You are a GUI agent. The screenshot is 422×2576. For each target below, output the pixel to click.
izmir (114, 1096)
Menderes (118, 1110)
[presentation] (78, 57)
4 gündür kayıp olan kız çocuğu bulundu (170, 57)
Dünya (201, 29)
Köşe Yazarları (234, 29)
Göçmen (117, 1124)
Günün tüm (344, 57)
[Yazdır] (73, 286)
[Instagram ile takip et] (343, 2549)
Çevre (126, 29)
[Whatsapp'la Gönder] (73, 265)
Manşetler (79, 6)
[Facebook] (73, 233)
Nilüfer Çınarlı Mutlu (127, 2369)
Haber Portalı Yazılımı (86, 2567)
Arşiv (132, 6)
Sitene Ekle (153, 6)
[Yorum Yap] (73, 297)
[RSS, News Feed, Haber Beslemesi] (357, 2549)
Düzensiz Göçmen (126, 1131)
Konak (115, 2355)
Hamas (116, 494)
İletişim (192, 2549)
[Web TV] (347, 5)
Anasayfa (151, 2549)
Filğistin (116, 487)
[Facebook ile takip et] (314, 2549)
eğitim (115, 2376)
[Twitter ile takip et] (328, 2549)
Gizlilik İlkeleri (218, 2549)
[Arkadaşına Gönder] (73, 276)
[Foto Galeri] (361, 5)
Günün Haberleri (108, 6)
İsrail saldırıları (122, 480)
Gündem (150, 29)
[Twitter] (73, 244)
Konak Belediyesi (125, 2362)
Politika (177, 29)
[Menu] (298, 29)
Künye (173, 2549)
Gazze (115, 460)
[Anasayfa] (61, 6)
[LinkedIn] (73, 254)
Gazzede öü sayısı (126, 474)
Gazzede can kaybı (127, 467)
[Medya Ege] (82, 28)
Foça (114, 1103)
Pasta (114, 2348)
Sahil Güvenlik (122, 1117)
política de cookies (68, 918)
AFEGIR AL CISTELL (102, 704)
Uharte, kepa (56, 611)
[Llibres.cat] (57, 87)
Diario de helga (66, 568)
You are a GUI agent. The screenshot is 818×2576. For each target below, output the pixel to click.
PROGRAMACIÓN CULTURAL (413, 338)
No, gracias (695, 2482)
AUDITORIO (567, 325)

=======

Write out every line of the preceding listing that contains "agent".

▶ _Answer_:
You are a GUI agent. The screenshot is 422×2576. For each target below, output the pixel to click.
You are a GUI agent. The screenshot is 818×2576. For each target below, output the pixel to click.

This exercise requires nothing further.